L’Unione europea si è congratulata con Israele per il nuovo governo, ma non le ha teso la mano. Anzi, Bruxelles ha messo in guardia Tel Aviv: nel caso in cui le sue intenzione di annettere le colonie in Cisgiordania siano messe in pratica “l’Ue e i suoi Stati membri non riconosceranno alcuna modifica delle frontiere del 1967 se non concordata da israeliani e palestinesi”. In risposta, Israele ha espresso molta delusione perché “ancora una volta” le dichiarazione dell’Ue ignorano le “minacce che il Paese affronta”. Tanto che il ministero degli esteri israeliano è arrivato a definire quella di Bruxelles “una diplomazia del megafono“.

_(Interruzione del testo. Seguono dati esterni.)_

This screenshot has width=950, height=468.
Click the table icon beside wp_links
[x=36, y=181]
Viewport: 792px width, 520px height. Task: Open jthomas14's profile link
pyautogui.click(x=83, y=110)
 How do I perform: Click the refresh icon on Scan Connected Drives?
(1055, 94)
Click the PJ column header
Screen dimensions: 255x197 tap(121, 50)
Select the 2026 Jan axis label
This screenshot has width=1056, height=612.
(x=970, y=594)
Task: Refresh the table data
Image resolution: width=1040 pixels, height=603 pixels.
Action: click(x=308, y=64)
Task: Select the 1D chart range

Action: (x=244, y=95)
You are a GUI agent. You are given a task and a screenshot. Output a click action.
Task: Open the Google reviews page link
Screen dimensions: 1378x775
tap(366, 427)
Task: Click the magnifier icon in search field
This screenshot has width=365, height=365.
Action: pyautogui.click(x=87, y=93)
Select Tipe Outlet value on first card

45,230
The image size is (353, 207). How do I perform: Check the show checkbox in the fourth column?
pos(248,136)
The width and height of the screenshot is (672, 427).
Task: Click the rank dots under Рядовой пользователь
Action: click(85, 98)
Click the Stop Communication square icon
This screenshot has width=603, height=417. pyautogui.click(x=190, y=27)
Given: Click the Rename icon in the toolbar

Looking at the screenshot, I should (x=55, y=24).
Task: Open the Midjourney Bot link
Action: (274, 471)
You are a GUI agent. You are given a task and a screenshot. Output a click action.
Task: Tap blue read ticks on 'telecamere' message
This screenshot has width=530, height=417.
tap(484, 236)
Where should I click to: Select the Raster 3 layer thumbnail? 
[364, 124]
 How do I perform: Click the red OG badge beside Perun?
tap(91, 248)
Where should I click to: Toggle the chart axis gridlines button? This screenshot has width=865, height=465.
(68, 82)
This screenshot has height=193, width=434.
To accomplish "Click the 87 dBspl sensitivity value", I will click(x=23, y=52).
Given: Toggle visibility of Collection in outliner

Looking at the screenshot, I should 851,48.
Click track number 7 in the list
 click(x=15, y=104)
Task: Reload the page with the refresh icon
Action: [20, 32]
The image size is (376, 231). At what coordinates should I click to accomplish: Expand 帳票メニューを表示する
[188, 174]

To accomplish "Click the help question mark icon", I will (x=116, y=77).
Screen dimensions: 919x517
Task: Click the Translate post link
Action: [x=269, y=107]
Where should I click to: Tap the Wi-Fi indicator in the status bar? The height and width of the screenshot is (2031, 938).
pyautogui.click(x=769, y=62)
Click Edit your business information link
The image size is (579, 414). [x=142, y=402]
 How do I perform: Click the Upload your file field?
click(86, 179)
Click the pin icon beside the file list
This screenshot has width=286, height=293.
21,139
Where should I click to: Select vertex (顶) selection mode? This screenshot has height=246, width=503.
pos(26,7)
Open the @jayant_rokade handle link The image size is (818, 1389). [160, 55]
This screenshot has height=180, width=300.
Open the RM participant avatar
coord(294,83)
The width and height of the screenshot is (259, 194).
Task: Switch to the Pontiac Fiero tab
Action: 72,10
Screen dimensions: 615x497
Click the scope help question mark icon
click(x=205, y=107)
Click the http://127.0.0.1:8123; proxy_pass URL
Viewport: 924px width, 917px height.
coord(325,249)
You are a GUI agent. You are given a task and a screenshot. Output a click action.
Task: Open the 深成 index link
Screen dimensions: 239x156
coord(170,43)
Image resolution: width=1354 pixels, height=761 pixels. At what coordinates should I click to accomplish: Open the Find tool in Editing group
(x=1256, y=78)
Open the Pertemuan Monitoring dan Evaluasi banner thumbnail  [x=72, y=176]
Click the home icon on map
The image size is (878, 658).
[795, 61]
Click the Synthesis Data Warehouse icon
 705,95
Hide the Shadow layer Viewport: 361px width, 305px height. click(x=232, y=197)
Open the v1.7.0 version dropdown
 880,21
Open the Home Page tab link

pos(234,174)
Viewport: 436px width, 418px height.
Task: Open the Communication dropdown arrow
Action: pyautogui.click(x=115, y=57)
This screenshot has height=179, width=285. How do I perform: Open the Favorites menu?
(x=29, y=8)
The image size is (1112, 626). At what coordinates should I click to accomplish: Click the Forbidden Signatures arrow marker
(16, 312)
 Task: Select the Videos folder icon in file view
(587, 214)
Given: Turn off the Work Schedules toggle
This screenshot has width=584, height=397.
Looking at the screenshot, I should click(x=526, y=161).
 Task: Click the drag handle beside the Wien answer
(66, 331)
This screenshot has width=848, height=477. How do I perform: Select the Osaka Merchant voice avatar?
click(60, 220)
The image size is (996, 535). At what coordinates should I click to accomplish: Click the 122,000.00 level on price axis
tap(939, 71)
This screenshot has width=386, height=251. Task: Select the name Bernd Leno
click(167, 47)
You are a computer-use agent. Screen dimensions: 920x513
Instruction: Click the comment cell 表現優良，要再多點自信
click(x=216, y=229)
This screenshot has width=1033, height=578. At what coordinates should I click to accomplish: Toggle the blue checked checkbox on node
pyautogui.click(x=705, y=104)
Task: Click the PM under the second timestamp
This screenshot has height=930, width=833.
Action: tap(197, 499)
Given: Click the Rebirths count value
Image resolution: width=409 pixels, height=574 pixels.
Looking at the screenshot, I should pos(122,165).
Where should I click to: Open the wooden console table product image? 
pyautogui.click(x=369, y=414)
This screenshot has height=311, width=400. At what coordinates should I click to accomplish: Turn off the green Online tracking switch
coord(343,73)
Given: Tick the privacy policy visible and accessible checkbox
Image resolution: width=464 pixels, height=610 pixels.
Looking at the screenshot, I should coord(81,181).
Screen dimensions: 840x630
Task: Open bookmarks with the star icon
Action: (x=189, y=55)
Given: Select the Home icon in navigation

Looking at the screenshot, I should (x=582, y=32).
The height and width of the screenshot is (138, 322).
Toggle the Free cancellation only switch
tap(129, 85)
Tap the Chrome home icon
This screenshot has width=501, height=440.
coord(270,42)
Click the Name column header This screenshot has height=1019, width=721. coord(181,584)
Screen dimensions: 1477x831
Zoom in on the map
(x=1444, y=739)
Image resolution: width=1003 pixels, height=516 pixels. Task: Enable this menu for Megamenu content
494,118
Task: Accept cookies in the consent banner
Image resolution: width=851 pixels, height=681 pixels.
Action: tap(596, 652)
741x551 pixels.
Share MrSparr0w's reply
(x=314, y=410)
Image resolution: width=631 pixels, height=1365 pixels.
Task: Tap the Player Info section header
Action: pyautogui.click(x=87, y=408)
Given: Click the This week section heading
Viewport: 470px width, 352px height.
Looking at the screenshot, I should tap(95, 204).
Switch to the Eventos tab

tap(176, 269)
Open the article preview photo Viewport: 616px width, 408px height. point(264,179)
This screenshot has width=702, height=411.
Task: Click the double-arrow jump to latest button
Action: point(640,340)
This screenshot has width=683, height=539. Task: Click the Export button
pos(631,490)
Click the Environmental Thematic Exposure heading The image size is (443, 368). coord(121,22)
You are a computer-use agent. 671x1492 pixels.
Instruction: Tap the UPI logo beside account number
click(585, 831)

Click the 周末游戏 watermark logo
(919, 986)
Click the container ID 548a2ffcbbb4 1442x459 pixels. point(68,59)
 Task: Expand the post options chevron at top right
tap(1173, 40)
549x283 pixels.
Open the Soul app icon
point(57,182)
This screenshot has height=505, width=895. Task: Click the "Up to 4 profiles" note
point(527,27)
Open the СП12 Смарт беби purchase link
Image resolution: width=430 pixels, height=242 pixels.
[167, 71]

Pochi festeggiamenti per Tel Aviv che il 17 maggio ha dato il via al nuovo governo Netanyahu-Gantz. L’Unione europea ha concesso giusto qualche parola di congratulazioni per la nascita del nuovo esecutivo e ha preferito concentrarsi sulla possibilità, annunciata dal premier dopo aver ottenuto la fiducia, di estendere la legge israeliana agli insediamenti in Cisgiordania. Secondo il premier israeliano, questo passo avvicinerà la pace con i palestinesi e sarà condotto in coordinamento con gli Stati Uniti. Per l’Ue, invece, l’annessione di “qualsiasi territorio palestinese occupato”, sarebbe “contraria al diritto internazionale“, ha sottolineato il portavoce dell’Alto rappresentante per la politica estera dell’Ue Josep Borrell. L’Unione ha espresso molta preoccupazione e ha sollecitato “fortemente Israele ad astenersi da qualsiasi decisione unilaterale”. La soluzione dei due Stati, “con Gerusalemme come capitale futura per entrambi gli Stati – ha aggiunto il portavoce – è l’unico modo per garantire pace e stabilità sostenibili nella regione”.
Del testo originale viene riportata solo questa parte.